To detach from inside a screen, ctrl+a then ctrl+x, to exit, ctrl+a then ctrl+k.

To re-attach to a screen that is running use screen -x - if there are multiple screens, you can use screen -x screen_name note that you can partial match screen_name

How do I Makefile?

A basic Makefile would be:

all : test

test : test.c
	gcc -o test test.c

clean :
	rm -rf test

Makefiles are just:

thing_you_make : things needed to make it
	commands you execute to
	make the thing

There are some shortcuts in Makefiles. Like:

  • $@ replace with thing_you_make
  • $^ replace with things needed to make it
  • $< replace with things (or the first thing in the things needed).

That's honestly all you need to know for now.

From from @OwenTheProgrammer, "My makefile doesnt recompile if I save header files!"

# Get all the header files
INC_FILES = $(wildcard $(INC_DIR)/*.h)
# And add them to some dependency list
something: ... $(INC_FILES)

How to make system calls in C, when programming without a standard library.

You have to make a syscall, but you can use inline assembly to wrap it so that it doesn't have to spend time/effort getting the registers setup correctly.

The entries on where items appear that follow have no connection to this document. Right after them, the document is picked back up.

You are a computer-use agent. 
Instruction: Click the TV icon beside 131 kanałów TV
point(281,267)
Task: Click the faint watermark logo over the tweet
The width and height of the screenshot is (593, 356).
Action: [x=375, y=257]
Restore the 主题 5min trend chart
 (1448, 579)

Be sure to compile with: gcc -Os -nostdlib -Wl,-e"start" -ffunction-sections -fdata-sections -flto -Wl,--gc-sections for optimal behavior, also set start to be your start function.

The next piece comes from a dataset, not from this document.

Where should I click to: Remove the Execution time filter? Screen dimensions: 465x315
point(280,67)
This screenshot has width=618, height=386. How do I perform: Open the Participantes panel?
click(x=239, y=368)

#include <asm/unistd.h>      // compile without -m32 for 64 bit call numbers
// In x86_64 only.
// call write( int fd, uint8_t ptr, int length )
asm volatile
(
    "syscall"
    : "=a" (ret)
    //                 EDI      RSI       RDX
    : "0"(__NR_write), "D"(/*fd*/fd), "S"(ptr), "d"(length)
    : "rcx", "r11", "memory"
);

Lastly don't forget to exit!

asm volatile
(
    "syscall"
    : "=a" (r)
    //                 EDI  
    : "0"(__NR_exit), "D"(/*fd*/0), "S"(0), "d"(0)
    : "memory"
);

Electrical Engineering

Why use bigger capacitors in lieu of smaller MLCC's?

https://github.com/cnlohr/cnlohr_tricks/blob/master/media/capacitors.png?raw=true

Because smaller capacitors many times will have much, much lower capacitance once you put a DC voltage (bais) across them.

https://github.com/cnlohr/cnlohr_tricks/blob/master/media/capacitors-esr.png?raw=true

And they typically have much better current carrying + lower ESR.

Find your specific capacitor here, to get all the data on it. While this link is for Samsung, most capacitor manufacturers have similar properties.